**What you are asked to do:** Please restate the records below verbatim, omitting every image they hold.

**Dataset excerpts:**
/---

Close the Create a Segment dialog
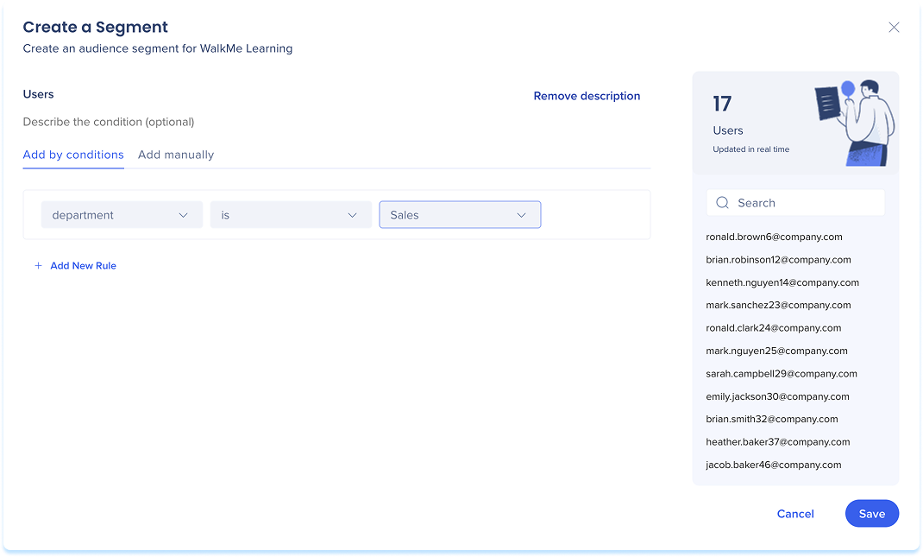pos(894,28)
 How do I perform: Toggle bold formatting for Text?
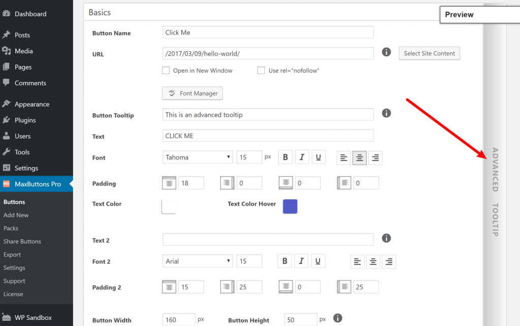(285, 157)
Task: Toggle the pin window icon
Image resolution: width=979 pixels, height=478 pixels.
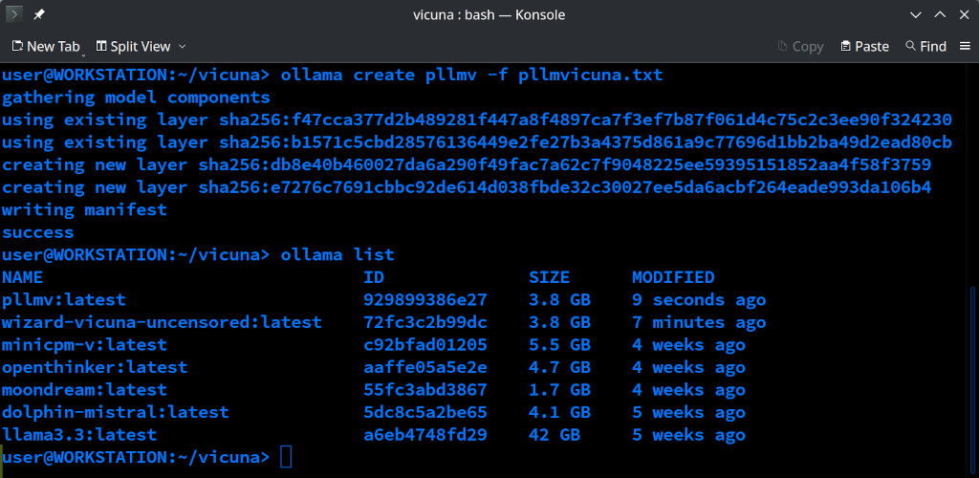Action: (38, 14)
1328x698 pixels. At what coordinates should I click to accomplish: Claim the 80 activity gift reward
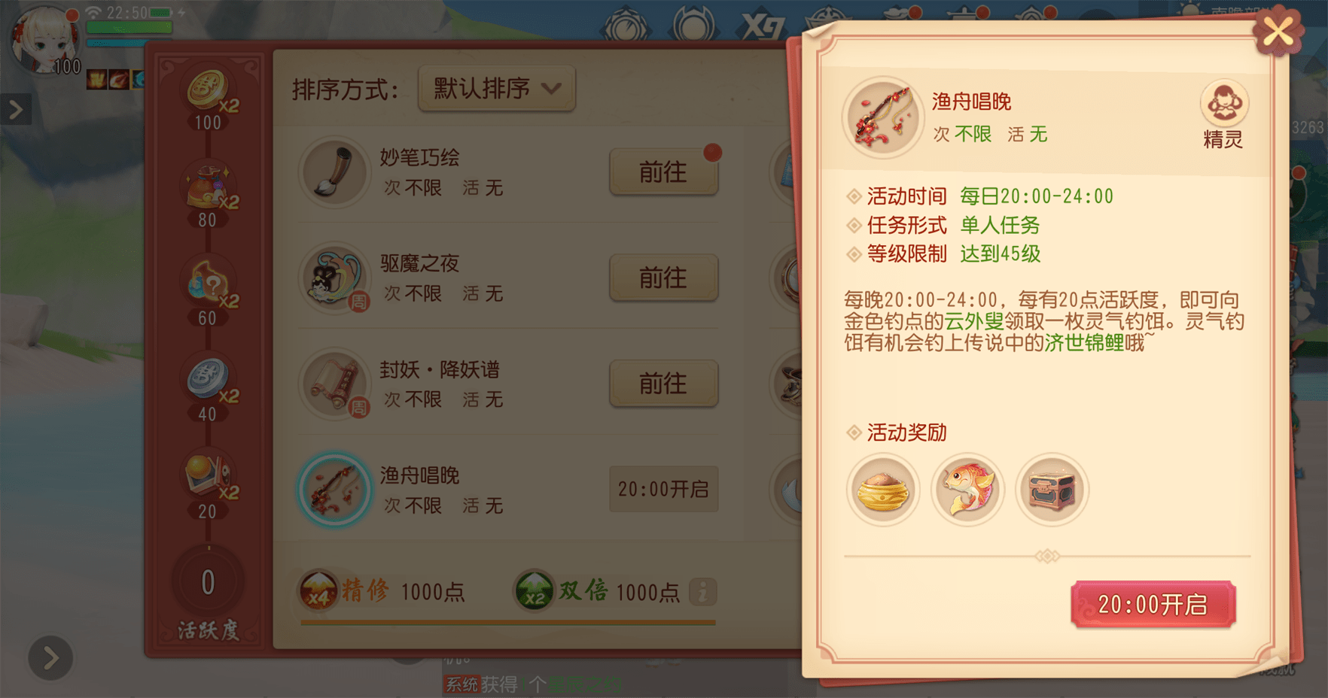click(x=210, y=194)
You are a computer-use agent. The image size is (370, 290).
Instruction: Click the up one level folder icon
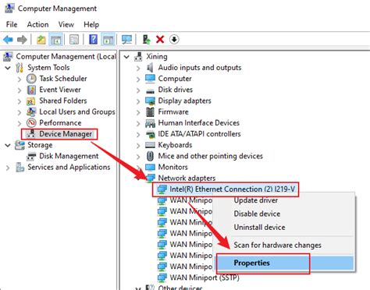tap(41, 40)
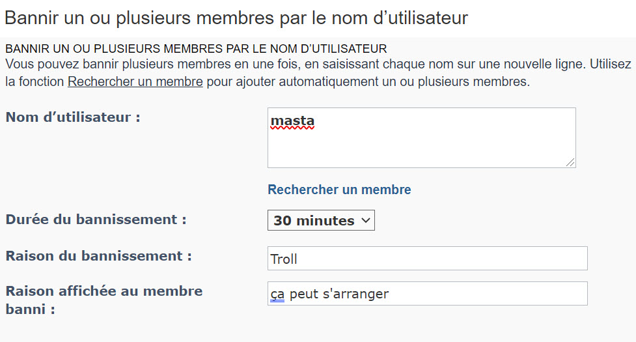Click the word Troll in reason field
Screen dimensions: 636x342
284,259
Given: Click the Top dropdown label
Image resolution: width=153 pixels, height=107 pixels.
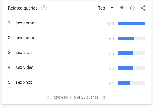Looking at the screenshot, I should coord(101,8).
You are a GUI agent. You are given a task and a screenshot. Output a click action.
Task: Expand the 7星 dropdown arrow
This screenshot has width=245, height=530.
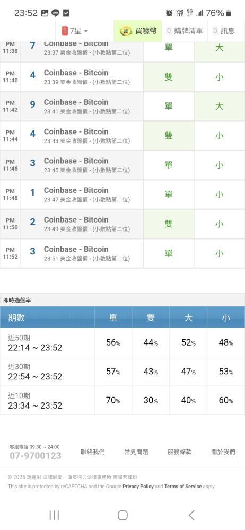pyautogui.click(x=85, y=31)
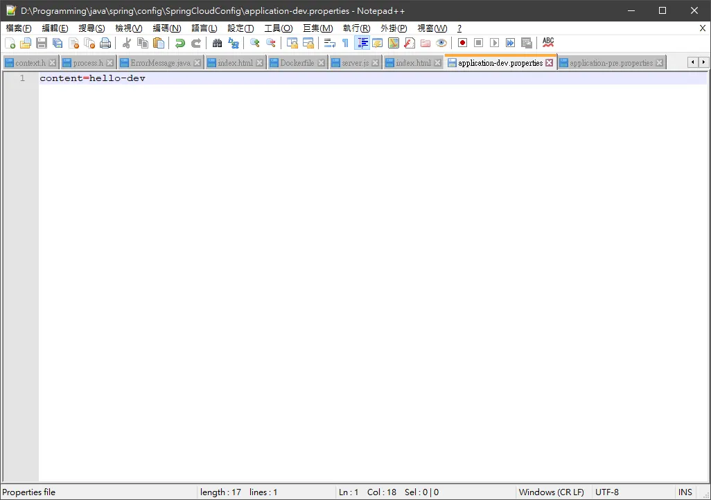The width and height of the screenshot is (711, 500).
Task: Open Find with the binoculars icon
Action: (217, 43)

\---

**Final answer:**
Close the Create a Segment dialog
pos(894,28)
 How do I perform: Toggle bold formatting for Text?
(285, 157)
Task: Toggle the pin window icon
Image resolution: width=979 pixels, height=478 pixels.
Action: (38, 14)
1328x698 pixels. At what coordinates should I click to accomplish: Claim the 80 activity gift reward
click(x=210, y=194)
You are a computer-use agent. The image size is (370, 290).
Instruction: Click the up one level folder icon
tap(41, 40)
Click the word Troll in reason field
Screen dimensions: 636x342
284,259
Given: Click the Top dropdown label
Image resolution: width=153 pixels, height=107 pixels.
Looking at the screenshot, I should coord(101,8).
You are a GUI agent. You are given a task and a screenshot. Output a click action.
Task: Expand the 7星 dropdown arrow
This screenshot has width=245, height=530.
pyautogui.click(x=85, y=31)
The width and height of the screenshot is (711, 500).
Task: Open Find with the binoculars icon
Action: (217, 43)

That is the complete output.